Copy the lines of the material below, from the line containing "Screen dimensions: 756x422" through the last line of the material, inclusive. Leave the pictures out of your copy.

= = = = =

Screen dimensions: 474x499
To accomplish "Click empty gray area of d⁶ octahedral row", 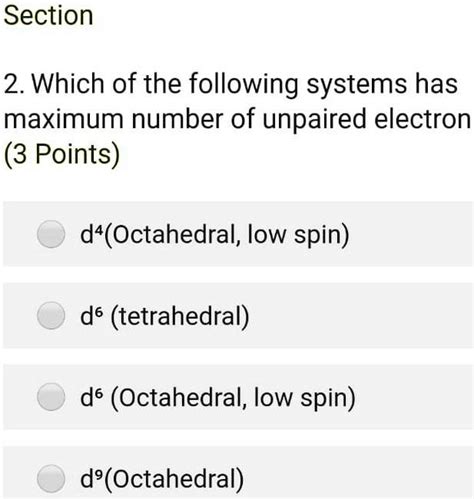I will [x=413, y=397].
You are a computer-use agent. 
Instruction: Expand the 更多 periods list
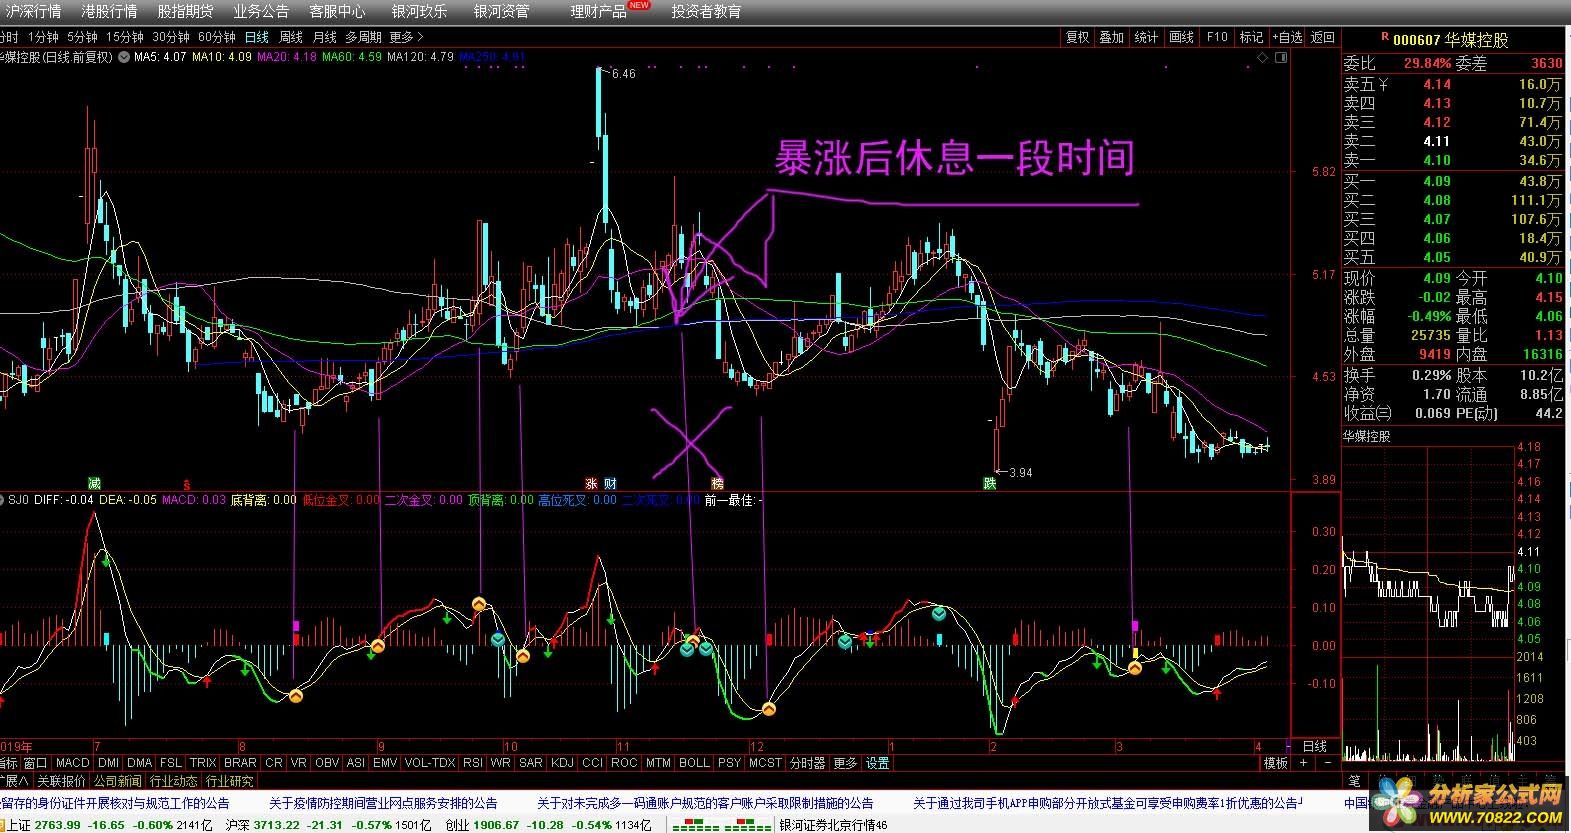click(406, 38)
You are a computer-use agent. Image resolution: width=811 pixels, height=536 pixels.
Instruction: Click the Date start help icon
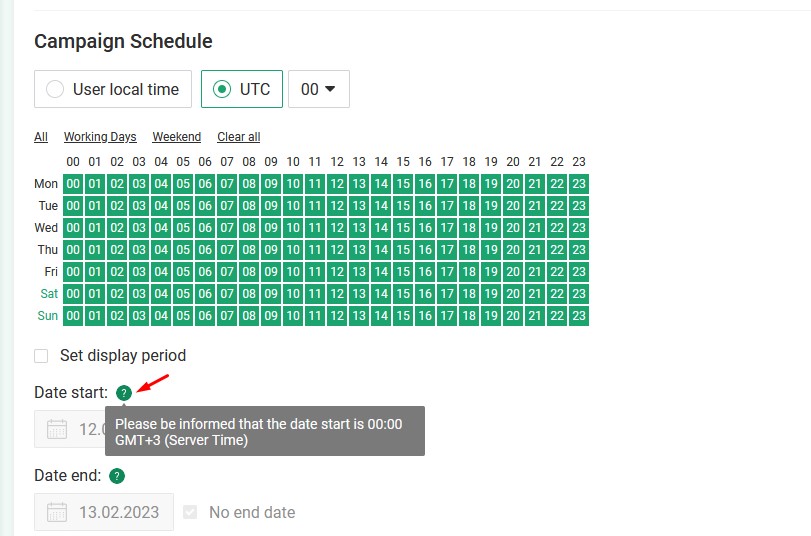pyautogui.click(x=124, y=393)
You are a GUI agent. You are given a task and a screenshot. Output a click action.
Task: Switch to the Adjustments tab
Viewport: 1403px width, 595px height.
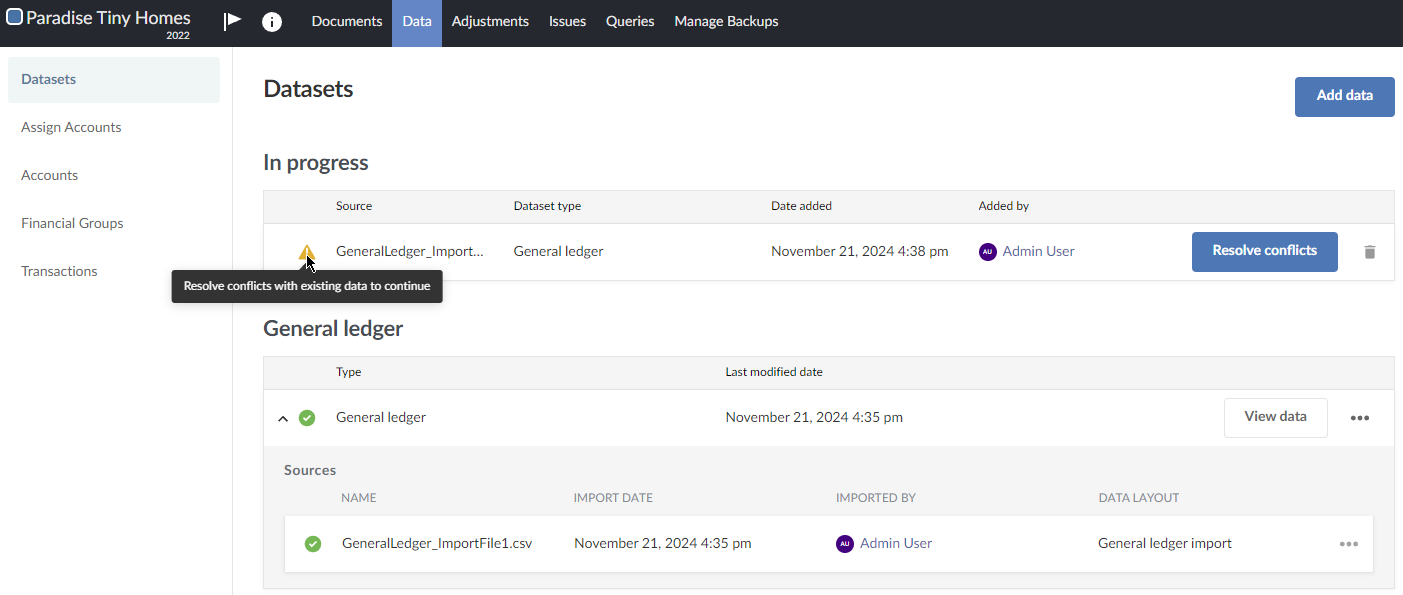point(490,20)
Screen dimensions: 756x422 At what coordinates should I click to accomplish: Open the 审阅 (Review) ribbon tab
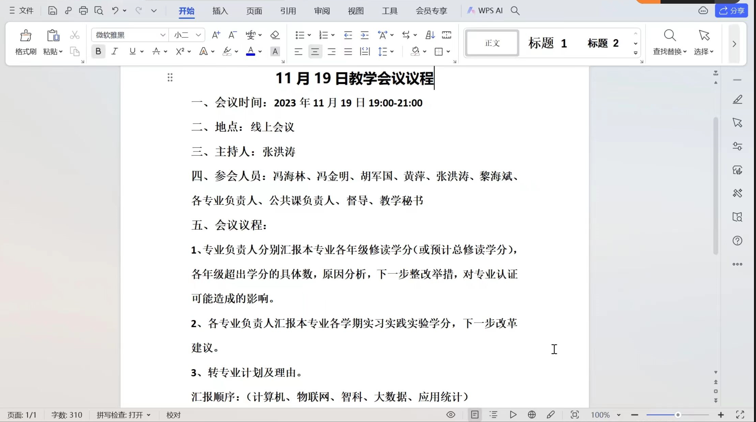coord(322,11)
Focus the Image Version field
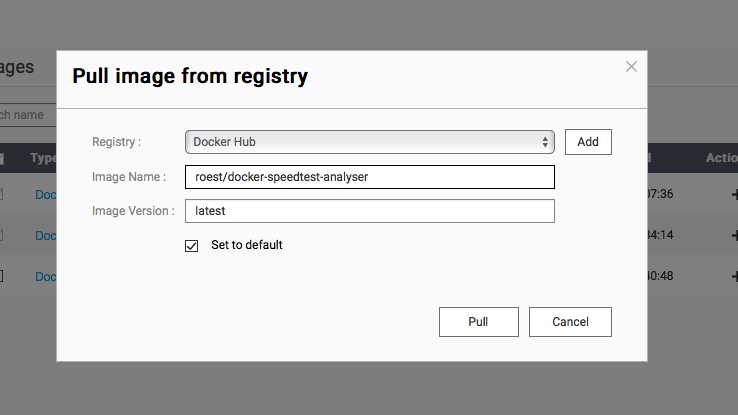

= = = = =

# Solution
Screen dimensions: 756x422 At what coordinates should I click to accomplish: Open the 审阅 (Review) ribbon tab
coord(322,11)
Focus the Image Version field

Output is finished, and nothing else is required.